* [Work to be completed]
Of the records that follow, copy only the lines from the line containing "Viewport: 561px width, 176px height." to the line containing "Click the Team", both included, exactly as written.

Pixel coordinate grounding data
───
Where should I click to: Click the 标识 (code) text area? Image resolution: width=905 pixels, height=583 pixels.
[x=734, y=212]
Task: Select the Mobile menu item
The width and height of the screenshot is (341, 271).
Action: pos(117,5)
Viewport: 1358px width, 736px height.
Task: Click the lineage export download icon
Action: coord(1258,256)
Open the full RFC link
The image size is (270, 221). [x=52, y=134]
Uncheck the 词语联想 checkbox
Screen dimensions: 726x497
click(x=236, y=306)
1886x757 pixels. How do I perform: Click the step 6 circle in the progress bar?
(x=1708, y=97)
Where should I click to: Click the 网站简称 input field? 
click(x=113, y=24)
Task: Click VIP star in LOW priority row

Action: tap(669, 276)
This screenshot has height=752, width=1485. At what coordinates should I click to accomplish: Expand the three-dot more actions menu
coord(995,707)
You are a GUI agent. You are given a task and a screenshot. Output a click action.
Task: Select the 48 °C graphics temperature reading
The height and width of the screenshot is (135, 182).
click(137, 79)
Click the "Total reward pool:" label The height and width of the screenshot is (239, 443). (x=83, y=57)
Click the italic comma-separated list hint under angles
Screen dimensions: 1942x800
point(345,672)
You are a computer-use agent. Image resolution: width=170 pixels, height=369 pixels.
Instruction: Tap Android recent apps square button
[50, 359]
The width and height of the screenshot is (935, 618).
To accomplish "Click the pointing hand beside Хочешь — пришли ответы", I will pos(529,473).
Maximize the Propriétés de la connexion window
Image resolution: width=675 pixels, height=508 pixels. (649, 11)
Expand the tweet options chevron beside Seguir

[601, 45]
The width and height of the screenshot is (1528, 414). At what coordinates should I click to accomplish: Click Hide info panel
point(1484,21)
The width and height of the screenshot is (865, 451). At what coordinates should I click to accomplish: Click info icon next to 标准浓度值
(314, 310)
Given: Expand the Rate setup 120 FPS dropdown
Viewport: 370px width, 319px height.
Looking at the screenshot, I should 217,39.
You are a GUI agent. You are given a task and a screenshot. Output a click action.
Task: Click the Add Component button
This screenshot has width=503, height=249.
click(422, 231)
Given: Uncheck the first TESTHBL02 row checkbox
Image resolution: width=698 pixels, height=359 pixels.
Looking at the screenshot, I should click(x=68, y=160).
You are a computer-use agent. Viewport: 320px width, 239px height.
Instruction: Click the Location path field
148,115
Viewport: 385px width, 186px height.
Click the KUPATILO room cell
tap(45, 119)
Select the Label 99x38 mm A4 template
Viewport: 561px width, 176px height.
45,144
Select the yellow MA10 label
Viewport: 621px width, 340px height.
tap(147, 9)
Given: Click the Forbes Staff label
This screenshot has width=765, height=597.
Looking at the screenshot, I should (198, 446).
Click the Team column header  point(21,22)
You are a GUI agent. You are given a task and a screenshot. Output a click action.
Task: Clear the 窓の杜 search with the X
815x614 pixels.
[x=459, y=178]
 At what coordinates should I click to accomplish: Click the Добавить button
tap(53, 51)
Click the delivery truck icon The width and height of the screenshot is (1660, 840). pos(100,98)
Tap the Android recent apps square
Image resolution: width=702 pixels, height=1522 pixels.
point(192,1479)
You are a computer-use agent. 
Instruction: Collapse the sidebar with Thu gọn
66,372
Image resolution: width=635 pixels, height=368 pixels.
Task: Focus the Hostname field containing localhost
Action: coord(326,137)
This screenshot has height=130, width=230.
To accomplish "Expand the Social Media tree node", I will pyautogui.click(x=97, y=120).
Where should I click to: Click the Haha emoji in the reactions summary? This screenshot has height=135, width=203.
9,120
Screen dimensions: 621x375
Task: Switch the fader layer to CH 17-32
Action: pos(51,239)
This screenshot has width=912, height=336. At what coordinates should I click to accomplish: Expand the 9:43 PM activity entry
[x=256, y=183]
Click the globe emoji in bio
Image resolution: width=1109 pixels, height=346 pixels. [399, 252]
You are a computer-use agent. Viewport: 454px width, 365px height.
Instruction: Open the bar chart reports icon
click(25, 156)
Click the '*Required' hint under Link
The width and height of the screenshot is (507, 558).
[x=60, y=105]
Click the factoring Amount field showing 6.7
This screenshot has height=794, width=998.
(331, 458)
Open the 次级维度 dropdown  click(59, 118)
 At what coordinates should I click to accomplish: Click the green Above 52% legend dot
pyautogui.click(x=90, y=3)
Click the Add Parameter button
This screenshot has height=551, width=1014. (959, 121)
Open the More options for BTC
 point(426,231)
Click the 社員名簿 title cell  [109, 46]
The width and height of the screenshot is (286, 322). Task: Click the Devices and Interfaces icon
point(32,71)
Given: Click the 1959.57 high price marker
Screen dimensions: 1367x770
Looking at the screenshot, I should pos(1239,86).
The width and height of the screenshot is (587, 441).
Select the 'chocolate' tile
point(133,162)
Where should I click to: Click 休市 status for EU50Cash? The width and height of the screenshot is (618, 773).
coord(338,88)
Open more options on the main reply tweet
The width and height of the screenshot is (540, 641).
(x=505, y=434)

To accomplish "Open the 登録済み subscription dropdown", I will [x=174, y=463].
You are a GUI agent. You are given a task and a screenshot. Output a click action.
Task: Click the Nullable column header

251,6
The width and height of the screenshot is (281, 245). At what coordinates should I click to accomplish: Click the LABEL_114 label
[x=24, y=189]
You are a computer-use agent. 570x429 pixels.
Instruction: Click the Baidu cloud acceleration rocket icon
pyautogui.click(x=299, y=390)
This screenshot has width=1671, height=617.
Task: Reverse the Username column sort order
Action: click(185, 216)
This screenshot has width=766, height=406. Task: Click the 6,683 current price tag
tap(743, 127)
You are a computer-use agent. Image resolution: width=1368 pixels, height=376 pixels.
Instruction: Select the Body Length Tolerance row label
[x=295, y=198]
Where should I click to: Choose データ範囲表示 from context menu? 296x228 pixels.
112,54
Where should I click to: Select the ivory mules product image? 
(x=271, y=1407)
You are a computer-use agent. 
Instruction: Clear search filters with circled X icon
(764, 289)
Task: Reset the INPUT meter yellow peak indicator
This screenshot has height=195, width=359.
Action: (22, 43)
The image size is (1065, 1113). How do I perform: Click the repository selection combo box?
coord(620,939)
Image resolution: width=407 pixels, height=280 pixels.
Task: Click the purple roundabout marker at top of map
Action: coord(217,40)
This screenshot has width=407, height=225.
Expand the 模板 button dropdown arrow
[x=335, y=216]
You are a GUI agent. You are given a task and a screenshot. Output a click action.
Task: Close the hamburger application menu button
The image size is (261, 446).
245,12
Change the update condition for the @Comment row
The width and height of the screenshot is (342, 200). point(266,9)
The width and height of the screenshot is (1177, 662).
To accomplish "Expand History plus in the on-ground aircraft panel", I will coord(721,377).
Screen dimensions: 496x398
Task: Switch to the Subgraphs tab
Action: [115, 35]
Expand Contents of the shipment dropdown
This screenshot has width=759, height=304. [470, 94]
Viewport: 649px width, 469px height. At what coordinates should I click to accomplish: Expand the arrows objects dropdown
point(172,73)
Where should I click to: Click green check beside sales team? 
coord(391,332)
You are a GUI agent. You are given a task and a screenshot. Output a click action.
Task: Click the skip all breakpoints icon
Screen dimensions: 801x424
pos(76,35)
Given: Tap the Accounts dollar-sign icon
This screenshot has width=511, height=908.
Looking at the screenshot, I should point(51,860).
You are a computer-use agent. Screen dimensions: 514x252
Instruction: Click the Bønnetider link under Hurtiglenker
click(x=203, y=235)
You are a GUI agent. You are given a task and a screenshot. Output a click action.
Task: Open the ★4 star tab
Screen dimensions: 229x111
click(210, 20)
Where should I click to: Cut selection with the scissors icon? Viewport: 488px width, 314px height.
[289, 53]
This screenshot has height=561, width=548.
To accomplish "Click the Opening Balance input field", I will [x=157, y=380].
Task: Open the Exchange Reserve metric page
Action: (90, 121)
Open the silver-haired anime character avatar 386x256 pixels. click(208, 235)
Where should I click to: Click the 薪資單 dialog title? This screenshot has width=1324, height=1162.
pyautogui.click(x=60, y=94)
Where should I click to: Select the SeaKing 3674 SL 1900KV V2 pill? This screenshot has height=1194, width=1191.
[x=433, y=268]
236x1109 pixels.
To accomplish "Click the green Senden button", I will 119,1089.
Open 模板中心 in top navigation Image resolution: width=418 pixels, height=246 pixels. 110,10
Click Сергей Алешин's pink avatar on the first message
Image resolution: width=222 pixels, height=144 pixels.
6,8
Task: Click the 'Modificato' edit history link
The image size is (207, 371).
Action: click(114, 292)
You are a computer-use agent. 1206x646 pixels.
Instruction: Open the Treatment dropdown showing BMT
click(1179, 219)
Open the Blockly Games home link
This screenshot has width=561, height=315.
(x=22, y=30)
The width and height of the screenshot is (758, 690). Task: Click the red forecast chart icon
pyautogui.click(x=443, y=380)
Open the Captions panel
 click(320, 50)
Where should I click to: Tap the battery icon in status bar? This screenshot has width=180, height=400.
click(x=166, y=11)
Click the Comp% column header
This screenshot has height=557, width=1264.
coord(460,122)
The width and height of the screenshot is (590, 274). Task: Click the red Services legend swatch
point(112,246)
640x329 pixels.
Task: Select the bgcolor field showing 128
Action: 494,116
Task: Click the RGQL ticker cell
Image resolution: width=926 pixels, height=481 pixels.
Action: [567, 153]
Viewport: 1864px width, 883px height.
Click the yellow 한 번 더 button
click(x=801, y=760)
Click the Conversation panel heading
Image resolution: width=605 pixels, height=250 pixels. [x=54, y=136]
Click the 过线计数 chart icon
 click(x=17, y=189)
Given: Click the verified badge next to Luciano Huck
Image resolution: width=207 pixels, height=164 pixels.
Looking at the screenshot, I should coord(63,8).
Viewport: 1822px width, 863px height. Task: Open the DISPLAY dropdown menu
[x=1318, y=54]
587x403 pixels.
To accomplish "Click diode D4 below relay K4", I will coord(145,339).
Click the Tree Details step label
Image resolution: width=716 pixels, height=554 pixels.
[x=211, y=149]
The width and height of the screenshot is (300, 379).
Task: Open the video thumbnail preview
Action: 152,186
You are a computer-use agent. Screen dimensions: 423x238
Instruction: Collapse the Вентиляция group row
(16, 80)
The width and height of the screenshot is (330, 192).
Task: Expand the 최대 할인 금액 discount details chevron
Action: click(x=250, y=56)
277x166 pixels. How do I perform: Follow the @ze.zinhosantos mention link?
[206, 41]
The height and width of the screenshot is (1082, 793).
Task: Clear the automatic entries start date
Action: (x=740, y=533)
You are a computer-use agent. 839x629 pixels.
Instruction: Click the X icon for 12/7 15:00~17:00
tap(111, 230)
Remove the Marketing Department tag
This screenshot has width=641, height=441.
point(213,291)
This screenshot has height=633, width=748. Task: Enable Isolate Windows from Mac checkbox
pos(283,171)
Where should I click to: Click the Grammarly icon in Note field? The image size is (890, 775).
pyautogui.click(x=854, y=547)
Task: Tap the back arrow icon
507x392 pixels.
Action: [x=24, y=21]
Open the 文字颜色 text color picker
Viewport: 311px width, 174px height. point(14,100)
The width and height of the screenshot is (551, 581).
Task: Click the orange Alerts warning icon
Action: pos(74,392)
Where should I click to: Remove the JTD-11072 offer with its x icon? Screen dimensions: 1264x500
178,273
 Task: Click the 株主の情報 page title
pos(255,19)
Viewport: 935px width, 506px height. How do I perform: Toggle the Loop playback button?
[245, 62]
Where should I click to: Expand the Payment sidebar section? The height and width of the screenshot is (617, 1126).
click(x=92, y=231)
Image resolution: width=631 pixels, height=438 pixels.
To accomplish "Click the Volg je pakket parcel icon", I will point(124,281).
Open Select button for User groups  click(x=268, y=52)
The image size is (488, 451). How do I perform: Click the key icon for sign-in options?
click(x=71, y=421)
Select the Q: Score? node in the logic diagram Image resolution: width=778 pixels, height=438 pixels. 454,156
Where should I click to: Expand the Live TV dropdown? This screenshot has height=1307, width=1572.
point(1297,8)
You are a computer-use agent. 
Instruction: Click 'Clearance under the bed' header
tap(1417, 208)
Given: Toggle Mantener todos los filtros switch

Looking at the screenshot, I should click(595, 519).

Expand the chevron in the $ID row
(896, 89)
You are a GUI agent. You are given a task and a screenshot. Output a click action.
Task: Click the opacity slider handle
───
* [Response below]
Viewport: 561px width, 176px height.
45,144
Select the yellow MA10 label
Viewport: 621px width, 340px height.
tap(147, 9)
Given: Click the Forbes Staff label
This screenshot has width=765, height=597.
Looking at the screenshot, I should (198, 446).
Click the Team column header  point(21,22)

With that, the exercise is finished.